● **What you need to do**
In the news report on Biden's UN speech, how many reservists were set to be called up under Putin's partial military mobilization?

● **Extract provided**

===

The US president attacked Vladimir Putin for launching a 'brutal, needless war', as US Correspondent Robert Moore reports
Russia's invasion of Ukraine and the motivations of a "war by one man" should make everyone's "blood run cold", President Joe Biden has said during a United Nations speech.
Mr Biden accused Russian president Vladimir Putin of launching a "brutal, needless war" that has "shamelessly violated the UN charter".
"This war is about extinguishing Ukraine's right to exist as a state - plain and simple - and Ukraine's right to exist as a people," Mr Biden told world leaders.
"Wherever you are, wherever you live, whatever you believe - that should make your blood run cold."
'This world should see these outrageous acts for what they are'
Speaking at the UN General Assembly in New York, the US president also dismissed Putin's claims that Russia had to invade its neighbour because it was under threat.
"This world should see these outrageous acts for what they are," he said.
"No-one threatened Russia and no-one other than Russia sought conflict."
Mr Biden's comments came after the Russian president’s comments in a rare televised address to his nation appeared to suggest the conflict in Ukraine could spiral into a nuclear crisis.
He announced a partial military mobilisation, with 300,000 reservists set to be called up as the Kremlin attempts to regain ground in the face of a counter-attack by Ukraine’s forces.
Putin warned his threats are "not a bluff” when he vowed that Russia would use “all the means at our disposal” - suggesting weapons of mass destruction - to protect itself if its territory was threatened.
The Russian leader accused the West of “nuclear blackmail” and claimed “high-ranking representatives of the leading Nato states” had talked about the possibility of using weapons of mass destruction against his country.
“To those who allow themselves such statements regarding Russia, I want to remind you that our country also has various means of destruction,” Mr Putin said.
Mr Biden told the UN assembly that his Russian counterpart's new nuclear threats against Europe showed “reckless disregard” for his nation's responsibilities as a signatory of the Treaty on the Non-Proliferation of Nuclear Weapons.
He criticised Russia for scheduling “sham referenda” this week in territory it has forcibly seized in Ukraine.
“A permanent member of the U.N. Security Council invaded its neighbor, attempted to erase a sovereign state from the map," he told world leaders.
"Russia has shamelessly violated the core tenets of the UN charter."
The UN charter is the founding document of the United Nations, signed in 1945, and is considered an international treaty uniting world leaders in their commitment to work for peace.
He described the war as an affront to the heart of what the international body stands for as he looked to rally allies to stand firm in backing the Ukrainian resistance.
Prime Minister Liz Truss earlier dismissed Putin's comments as “sabre rattling” and jointly, with European Commission president Ursula von der Leyen, described the Russian military mobilisation as “a statement of weakness”.

===

● **Dataset entries**
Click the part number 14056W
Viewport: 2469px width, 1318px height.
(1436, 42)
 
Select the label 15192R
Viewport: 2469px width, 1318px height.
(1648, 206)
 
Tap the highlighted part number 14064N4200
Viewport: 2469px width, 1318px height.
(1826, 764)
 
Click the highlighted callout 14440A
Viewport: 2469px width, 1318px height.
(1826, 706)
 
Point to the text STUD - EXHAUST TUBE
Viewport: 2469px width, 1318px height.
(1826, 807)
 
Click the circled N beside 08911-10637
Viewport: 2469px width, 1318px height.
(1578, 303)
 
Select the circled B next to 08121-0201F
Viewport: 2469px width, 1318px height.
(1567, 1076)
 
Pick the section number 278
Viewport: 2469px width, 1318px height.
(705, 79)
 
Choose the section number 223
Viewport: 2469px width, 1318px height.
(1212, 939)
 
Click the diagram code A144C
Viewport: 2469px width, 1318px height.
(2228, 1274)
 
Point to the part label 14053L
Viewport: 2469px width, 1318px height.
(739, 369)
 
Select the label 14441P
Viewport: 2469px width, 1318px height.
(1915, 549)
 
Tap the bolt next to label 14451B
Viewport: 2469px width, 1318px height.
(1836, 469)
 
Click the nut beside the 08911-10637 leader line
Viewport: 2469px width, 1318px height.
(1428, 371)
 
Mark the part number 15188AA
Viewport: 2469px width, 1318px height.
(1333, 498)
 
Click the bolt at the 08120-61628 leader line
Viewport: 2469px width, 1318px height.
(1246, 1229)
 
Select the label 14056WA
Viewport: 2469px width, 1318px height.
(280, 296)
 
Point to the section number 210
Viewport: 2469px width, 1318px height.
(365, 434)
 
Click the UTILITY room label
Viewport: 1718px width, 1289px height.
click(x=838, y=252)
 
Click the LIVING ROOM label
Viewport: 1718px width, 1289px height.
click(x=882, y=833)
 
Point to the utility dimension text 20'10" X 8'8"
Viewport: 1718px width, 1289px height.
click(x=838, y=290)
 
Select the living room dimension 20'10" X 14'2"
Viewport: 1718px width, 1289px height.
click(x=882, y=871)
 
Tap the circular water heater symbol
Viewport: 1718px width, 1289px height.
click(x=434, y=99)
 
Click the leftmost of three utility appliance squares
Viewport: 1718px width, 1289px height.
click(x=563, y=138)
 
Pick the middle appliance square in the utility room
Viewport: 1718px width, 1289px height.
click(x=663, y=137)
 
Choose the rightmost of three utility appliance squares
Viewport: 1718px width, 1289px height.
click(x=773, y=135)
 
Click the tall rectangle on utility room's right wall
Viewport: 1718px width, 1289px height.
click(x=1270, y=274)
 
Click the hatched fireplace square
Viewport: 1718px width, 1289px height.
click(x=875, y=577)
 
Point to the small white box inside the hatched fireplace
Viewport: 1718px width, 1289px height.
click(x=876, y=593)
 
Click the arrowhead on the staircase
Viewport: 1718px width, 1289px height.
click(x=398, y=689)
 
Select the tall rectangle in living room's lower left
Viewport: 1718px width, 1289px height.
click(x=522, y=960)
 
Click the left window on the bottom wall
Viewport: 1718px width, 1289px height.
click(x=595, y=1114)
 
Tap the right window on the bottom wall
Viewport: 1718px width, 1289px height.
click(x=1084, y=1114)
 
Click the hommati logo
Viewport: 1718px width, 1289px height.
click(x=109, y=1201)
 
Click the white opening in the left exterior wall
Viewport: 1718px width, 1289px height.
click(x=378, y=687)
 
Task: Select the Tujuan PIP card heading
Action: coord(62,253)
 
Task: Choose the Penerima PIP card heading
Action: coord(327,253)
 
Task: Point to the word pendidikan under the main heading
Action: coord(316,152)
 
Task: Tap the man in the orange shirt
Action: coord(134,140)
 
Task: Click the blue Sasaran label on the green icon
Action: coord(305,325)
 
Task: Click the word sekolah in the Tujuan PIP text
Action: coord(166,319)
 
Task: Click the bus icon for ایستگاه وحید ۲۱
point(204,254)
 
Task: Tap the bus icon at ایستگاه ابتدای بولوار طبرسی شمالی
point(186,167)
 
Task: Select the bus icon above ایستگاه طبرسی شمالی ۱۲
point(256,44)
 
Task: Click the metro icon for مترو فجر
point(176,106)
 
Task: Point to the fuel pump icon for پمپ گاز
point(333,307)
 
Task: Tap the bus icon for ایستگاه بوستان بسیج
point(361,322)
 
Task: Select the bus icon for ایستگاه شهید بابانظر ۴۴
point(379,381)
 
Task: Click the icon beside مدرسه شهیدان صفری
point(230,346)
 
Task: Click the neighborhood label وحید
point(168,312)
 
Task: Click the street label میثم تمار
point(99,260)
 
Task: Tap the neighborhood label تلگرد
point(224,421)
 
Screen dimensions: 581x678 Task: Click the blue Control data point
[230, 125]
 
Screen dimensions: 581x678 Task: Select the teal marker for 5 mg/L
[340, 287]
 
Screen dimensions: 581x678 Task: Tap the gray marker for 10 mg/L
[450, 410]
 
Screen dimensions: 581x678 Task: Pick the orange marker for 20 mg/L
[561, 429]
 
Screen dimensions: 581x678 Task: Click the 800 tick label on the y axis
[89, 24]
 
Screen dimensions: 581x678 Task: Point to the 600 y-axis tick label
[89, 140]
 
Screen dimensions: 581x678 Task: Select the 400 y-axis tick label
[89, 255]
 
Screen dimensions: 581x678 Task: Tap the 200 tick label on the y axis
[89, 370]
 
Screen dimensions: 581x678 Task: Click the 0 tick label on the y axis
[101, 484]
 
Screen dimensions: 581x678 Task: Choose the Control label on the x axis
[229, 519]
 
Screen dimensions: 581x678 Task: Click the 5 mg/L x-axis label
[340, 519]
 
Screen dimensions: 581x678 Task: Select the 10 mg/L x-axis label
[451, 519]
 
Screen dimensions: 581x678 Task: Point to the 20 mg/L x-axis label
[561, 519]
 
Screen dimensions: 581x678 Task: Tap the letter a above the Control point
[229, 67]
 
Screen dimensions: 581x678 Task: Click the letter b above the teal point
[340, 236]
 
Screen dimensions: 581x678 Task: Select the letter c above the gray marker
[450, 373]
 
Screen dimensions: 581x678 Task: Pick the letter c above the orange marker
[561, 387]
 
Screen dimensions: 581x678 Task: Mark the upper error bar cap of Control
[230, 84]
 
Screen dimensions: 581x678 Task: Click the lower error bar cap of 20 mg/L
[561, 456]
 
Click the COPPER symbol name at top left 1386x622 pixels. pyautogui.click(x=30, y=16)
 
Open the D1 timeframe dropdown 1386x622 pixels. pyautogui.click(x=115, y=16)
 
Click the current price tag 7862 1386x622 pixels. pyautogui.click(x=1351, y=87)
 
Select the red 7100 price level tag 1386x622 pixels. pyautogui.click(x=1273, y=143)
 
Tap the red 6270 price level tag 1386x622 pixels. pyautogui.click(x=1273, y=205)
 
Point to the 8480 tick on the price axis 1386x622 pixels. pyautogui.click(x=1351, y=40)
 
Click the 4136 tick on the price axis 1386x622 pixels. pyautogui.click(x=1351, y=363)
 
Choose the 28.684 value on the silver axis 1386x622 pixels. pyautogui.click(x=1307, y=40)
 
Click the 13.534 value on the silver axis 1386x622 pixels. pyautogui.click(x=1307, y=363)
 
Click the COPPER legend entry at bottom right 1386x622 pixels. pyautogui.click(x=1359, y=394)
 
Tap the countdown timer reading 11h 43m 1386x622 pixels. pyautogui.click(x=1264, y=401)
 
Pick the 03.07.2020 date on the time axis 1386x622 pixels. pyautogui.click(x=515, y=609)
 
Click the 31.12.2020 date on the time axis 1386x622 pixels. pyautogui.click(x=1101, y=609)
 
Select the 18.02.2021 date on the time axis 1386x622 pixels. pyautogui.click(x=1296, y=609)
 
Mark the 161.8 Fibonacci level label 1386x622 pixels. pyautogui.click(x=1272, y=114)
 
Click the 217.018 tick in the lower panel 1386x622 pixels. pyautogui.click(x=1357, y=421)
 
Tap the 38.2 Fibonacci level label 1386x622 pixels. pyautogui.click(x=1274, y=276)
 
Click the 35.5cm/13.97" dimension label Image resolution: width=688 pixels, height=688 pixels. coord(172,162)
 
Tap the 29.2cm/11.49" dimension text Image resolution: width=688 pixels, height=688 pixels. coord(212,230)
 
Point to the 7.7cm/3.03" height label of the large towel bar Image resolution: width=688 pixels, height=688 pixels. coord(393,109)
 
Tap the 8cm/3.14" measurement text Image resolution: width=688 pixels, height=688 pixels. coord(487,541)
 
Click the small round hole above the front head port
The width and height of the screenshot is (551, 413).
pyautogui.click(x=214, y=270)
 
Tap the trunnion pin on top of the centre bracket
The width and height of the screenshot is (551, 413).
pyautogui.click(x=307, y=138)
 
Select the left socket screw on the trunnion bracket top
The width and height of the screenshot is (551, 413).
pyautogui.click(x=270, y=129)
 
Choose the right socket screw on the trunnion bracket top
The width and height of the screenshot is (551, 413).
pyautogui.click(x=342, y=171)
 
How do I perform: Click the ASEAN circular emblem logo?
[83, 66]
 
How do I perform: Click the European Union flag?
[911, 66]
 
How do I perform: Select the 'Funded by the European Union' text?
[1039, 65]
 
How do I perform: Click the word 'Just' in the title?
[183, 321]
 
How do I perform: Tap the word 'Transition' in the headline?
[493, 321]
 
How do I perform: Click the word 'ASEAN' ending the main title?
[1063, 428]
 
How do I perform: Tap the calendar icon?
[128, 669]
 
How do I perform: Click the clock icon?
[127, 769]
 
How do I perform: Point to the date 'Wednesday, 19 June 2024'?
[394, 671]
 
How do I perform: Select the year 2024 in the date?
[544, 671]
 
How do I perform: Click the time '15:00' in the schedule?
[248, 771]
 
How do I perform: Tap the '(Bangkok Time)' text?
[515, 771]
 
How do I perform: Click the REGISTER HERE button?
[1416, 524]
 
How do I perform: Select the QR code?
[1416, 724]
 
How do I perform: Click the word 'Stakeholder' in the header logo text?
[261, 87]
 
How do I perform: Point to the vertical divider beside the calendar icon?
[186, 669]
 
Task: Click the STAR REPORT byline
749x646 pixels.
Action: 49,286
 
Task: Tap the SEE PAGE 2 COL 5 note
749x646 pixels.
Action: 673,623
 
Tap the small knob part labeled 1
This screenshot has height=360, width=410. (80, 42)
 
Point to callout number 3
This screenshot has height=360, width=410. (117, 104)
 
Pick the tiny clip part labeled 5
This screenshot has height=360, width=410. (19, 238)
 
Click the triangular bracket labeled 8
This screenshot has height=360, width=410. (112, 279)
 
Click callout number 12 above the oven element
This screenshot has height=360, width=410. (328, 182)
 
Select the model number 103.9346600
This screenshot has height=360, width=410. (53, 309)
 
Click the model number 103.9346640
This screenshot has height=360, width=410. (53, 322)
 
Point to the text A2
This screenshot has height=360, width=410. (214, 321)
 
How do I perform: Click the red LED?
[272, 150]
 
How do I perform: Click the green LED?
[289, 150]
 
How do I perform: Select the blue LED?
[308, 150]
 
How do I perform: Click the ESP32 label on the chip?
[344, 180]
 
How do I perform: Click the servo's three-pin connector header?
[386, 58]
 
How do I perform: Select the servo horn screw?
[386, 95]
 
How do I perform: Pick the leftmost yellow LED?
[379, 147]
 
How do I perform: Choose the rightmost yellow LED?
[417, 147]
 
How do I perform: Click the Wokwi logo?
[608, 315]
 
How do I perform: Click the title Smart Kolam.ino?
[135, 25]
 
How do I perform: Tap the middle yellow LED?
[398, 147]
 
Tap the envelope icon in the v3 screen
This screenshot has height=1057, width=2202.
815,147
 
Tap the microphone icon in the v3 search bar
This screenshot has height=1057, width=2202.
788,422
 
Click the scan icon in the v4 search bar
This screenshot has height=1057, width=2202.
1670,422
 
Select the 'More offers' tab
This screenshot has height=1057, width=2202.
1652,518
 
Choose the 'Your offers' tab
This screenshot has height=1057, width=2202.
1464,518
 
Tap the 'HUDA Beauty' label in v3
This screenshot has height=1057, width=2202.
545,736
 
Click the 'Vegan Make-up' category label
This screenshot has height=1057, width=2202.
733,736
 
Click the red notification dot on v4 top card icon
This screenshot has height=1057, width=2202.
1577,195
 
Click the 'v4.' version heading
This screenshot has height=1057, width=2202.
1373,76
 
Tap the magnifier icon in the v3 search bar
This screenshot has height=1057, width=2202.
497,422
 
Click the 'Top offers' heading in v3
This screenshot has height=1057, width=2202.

===

● **Answer area**
300,000 reservists.